One of the most valuable tools your website can use when planning new advertising campaigns is the website traffic estimator. The traffic estimator, from Google AdWords, is one of the most innovative tools on the market today and can help you not only to plan what keywords will work best for your law firm but also to budget for the right number of clicks. This guide will help provide a basic overview of the website traffic estimator, including how to use the traffic estimator and problems that you may encounter while using it.

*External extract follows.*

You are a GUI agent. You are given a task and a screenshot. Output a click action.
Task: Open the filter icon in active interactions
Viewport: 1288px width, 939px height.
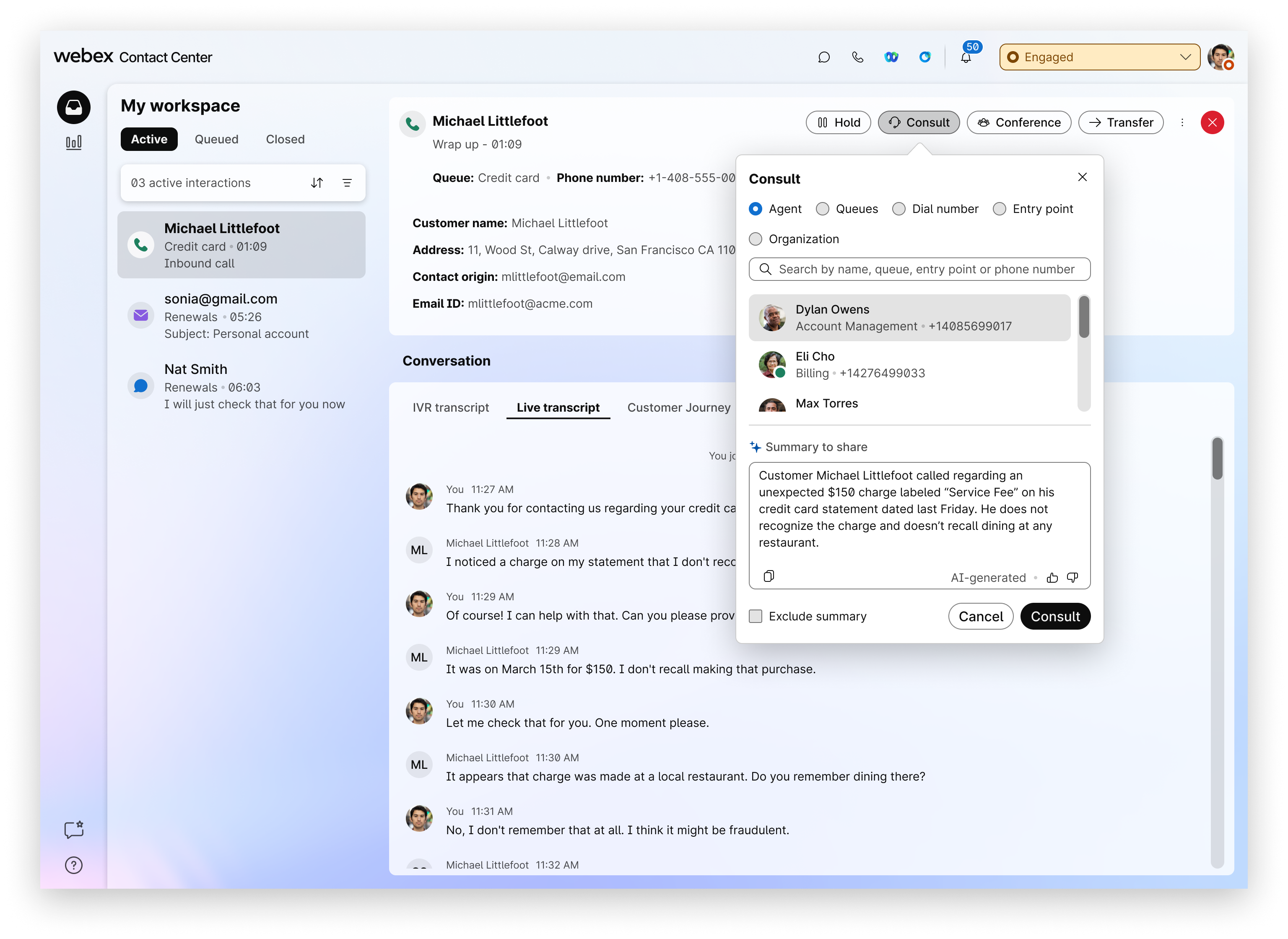click(x=347, y=182)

What is a Website Traffic Estimator?
Google already has a keyword tool that can help you to figure out which keywords are trending right now and what search trends for any particular keyword look like. However, this tool isn't really commercially based. Businesses using pay per click systems like Google AdWords wanted not only a keyword tool, but one that would be marketed toward people who are using keywords for pay per click.
The website traffic estimator can ensure that your advertising plans for your website are realistic. There's no reason for an attorney who is just starting out to run a pay per click campaign that would cost tens of thousands of dollars per month. Instead, you should focus on clicks that don't cost too much individually but that will bring in solid returns in the form of increased web traffic.
How Does the Google Traffic Estimator Work?
When you open up the website traffic estimator tool, you'll see some fields to fill out. You can fill in the word or phrase you're hoping to advertise with, the maximum you'd like to pay for each click on your ad, and the budget you're hoping that it can come in under. Google will then look at its historical data on these keywords, and the traffic estimator will use the data to estimate how many clicks you can expect to receive on your advertisement (assuming that your ad is about average in terms of drawing in clickers).
You can put a large number of keyword variants into the website traffic estimator. In some cases, you may want to compare a significant batch of keywords to another batch of keywords, to see which ones would be likely to cost less or yield a better return. The traffic estimator makes this kind of comparison particularly easy.
Finding the Best Performance Keywords for Your Budget
Keep in mind that the cost of your keywords should be proportional to the size of your firm and the amount of money that an individual client can make you. You may notice that words like “mesothelioma” give incredibly large-budget results when you use the website traffic estimator. That's because medothelioma cases tend to return large settlements and judgments, so it's well worth it for mesothelioma attorneys to pay as much as $50 a click for their potential clients to find them.
On the other hand, if you're working in a small office helping people get their traffic tickets thrown out of court, you may want to charge a great deal less per click or risk losing more money than you've gained with your web marketing
Organizing Keywords With Traffic Estimator
As you find batches of keyword variants that seem like they'd be good to add to your campaign, you can start compiling them all together, then looking at a total budget. You may have to cut some keywords in order to meet your budget. In some situations, if you think you may outperform the website traffic estimator due to the quality of your ad, it may be a good idea to run more ads at the beginning of the ad cycle, then reduce the number once you know which ones are working and which have proven to be duds on the market.
Make sure that you're including subtle variants of keywords when you pay per click and use the website traffic estimator. Sometimes these variants are much cheaper, and will cost you almost nothing compared to the more common versions. They can be among the most effective and cost efficient ways to bring in website traffic, and the website traffic estimator can help you to identify them.
From Traffic Estimator to Working Campaign
One of the best parts about the website traffic estimator is that it makes it very easy to take that batch of keywords and instantly turn it into a campaign. If you're already using Google AdWords, you'll be able to immediately use the traffic estimator to change your ad plan from a draft into actual advertising reaching actual customers. What's more, this takes less than two minutes if your account settings are already up to date at the time when you begin the process.
You should always make sure that you're monitoring your campaign while it is running. You should be changing advertising text on a routine basis, so that ad fatigue doesn't cripple the effectiveness of the advertisements you're running. You should also compare your actual results to what the traffic estimator anticipated.
When Traffic Estimator Fails: What Happened?
If the website traffic estimator didn't do a good job of predicting your traffic, you need to figure out why. This generally means that your advertisement underperformed due to not getting as many good clicks as it should have. You should search for a few things at this point. Try searching for the keywords you used in the ad. Are they being used for something other than their legal world use (for example, “briefs” is more likely to bring up underwear than legal writing).
You should also check the content of your ad itself. Ads with a high number of exclamation points or capital letters are often ignored, because these types of ads often indicate a less than reputable business is placing them. You should place a clear call to action in your ads so that people are more likely to click them.